Données enregistrées =
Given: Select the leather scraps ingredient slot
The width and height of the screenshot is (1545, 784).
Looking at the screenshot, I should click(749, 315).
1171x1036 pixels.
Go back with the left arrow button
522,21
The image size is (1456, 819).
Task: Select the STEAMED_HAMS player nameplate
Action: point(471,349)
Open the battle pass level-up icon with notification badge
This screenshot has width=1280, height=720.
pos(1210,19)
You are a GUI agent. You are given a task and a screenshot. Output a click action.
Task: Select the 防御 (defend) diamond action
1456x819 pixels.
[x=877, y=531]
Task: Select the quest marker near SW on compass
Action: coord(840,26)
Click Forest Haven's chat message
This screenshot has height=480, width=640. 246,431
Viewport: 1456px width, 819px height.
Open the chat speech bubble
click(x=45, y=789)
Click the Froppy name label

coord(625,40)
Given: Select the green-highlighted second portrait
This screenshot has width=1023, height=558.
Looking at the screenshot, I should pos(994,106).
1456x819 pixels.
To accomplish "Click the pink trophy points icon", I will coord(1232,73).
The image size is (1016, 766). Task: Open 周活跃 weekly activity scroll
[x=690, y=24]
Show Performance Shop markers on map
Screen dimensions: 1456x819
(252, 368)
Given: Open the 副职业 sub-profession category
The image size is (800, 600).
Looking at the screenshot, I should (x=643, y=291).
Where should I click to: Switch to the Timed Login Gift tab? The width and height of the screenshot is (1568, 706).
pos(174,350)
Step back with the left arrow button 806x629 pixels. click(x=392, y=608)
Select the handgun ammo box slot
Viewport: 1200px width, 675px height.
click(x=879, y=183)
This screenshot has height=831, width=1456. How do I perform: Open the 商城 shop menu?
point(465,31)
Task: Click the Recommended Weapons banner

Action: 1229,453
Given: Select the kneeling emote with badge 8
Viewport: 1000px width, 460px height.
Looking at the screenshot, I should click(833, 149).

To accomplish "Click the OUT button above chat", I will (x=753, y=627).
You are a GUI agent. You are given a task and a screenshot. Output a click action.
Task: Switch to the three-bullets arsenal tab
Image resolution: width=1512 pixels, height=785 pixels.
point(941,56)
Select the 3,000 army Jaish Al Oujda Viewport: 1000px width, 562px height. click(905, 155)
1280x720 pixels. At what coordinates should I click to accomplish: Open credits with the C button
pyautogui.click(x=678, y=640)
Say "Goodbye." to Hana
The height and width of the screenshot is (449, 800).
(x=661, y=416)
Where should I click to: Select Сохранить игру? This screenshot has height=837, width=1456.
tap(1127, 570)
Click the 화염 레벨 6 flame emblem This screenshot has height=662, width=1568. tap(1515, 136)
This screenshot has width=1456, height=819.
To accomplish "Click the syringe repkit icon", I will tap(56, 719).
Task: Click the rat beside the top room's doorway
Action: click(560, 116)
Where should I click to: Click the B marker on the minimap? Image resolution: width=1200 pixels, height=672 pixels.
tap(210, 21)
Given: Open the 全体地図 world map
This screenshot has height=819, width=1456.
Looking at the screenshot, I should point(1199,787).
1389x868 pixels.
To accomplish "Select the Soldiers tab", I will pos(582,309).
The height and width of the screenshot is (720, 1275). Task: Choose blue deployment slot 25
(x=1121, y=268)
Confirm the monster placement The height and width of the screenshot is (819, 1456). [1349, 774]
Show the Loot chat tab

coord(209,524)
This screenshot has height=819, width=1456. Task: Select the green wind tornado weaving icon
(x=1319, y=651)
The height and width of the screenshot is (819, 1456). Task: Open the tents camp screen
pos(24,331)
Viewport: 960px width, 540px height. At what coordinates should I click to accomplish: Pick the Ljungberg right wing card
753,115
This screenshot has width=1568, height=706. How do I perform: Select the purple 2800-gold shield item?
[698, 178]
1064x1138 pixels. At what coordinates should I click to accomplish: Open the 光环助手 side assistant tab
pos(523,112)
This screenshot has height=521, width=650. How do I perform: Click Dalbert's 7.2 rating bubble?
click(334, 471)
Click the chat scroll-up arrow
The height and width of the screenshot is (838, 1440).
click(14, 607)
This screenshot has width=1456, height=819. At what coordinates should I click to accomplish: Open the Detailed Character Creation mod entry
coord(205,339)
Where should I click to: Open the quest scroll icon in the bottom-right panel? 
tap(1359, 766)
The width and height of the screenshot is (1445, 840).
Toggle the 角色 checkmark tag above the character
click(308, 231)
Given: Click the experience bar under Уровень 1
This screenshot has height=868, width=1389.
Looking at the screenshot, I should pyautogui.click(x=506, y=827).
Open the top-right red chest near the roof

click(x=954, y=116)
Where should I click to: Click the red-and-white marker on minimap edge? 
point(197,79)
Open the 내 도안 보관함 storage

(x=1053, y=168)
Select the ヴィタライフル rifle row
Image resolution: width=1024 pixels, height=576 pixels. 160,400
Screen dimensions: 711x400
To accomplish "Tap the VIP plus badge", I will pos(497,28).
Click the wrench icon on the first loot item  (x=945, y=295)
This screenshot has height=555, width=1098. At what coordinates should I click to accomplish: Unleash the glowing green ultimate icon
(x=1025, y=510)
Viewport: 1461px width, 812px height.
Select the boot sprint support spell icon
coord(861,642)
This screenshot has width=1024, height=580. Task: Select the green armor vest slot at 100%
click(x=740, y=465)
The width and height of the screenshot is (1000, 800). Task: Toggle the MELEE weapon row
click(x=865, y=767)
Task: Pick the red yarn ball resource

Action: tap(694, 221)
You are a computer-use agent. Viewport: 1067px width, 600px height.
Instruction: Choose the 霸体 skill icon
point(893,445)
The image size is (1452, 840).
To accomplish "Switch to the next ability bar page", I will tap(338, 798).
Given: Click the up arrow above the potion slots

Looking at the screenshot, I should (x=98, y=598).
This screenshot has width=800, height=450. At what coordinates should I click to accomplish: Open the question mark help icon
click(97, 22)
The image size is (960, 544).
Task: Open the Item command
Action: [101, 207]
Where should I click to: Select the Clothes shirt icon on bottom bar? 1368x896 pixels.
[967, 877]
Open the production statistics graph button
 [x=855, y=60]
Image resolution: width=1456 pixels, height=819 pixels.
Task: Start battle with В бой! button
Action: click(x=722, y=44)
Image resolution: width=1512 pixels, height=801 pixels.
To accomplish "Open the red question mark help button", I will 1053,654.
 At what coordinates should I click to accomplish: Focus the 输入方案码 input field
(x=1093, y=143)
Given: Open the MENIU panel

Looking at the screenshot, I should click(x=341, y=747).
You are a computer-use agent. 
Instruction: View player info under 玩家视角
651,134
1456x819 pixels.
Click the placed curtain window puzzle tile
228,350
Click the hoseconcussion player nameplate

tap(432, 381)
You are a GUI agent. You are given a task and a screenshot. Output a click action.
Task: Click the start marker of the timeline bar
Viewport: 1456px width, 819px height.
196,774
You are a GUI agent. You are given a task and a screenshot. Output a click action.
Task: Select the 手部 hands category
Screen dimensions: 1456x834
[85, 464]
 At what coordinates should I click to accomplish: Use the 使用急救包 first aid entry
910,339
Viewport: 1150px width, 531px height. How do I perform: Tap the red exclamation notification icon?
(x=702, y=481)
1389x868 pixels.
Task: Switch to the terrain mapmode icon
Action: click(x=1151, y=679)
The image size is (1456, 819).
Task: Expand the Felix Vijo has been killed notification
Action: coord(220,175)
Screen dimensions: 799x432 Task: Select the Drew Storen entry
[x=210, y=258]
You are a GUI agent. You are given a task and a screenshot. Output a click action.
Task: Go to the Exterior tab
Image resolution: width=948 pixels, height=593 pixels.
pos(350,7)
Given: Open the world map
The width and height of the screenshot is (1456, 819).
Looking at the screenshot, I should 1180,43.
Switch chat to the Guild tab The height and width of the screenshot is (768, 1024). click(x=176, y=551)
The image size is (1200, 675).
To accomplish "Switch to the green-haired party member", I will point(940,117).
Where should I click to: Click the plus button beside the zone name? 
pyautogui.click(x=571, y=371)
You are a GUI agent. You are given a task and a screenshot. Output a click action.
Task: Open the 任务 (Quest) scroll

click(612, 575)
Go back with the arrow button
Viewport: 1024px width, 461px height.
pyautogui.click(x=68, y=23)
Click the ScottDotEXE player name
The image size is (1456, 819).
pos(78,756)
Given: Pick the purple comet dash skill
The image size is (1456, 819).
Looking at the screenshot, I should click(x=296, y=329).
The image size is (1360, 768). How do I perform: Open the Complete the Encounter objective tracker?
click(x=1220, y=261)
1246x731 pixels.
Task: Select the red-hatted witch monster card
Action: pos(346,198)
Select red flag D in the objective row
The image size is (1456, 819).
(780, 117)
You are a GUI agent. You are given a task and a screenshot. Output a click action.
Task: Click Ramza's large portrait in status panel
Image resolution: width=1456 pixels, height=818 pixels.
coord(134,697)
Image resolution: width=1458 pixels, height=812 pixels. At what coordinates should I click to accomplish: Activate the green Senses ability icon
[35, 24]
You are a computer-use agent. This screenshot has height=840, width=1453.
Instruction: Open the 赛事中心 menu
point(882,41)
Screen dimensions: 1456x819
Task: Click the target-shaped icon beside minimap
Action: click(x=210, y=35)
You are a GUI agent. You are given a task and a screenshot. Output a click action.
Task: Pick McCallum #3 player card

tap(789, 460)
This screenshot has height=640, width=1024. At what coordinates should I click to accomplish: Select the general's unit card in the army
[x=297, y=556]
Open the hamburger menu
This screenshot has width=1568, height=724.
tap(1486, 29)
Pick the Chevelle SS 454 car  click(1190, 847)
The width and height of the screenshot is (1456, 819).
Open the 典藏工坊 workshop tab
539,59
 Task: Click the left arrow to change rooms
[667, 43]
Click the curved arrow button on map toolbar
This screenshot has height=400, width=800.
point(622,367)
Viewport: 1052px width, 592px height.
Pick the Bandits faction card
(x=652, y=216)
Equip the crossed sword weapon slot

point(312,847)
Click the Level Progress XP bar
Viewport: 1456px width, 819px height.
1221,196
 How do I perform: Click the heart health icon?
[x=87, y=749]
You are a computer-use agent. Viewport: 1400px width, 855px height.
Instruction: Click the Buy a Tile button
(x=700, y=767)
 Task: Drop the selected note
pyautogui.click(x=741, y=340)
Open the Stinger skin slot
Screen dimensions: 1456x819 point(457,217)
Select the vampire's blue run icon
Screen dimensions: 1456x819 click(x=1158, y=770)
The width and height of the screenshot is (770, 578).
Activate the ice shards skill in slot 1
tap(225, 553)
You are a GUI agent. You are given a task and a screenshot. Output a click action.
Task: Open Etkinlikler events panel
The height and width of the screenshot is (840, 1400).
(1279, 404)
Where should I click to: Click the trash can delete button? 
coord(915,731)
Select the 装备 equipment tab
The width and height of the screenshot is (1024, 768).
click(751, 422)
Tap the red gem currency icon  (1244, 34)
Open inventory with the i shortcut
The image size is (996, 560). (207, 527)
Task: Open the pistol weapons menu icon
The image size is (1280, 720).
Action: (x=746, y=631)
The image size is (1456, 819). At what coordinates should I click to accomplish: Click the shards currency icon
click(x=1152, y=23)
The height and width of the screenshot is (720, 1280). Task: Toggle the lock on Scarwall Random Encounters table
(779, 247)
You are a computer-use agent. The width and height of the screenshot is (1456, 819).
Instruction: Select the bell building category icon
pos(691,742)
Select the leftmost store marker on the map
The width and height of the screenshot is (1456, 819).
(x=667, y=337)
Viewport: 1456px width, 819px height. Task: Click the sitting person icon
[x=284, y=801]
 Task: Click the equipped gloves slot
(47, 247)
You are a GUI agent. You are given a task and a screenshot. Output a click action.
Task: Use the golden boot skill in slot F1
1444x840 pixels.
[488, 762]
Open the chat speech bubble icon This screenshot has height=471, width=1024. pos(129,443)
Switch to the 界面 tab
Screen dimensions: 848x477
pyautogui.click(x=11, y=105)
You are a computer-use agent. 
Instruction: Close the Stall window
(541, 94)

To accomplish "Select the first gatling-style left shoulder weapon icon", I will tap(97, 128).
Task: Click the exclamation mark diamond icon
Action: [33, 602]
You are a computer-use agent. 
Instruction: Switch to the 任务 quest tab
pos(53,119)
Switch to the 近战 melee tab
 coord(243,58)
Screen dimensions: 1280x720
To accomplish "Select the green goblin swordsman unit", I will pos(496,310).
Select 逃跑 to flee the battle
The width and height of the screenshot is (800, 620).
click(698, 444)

Consigne = Recopiez les données de la ligne contenant « Where should I click to: Select the » jusqu'à la ligne contenant « Action: click(x=722, y=44) » incluse, en substituant « jacket » à « shirt », sans rien modifier d'autre, s'il vous plaît.

Réponse =
Where should I click to: Select the Clothes jacket icon on bottom bar? 1368x896 pixels.
[967, 877]
Open the production statistics graph button
 [x=855, y=60]
Image resolution: width=1456 pixels, height=819 pixels.
Task: Start battle with В бой! button
Action: click(x=722, y=44)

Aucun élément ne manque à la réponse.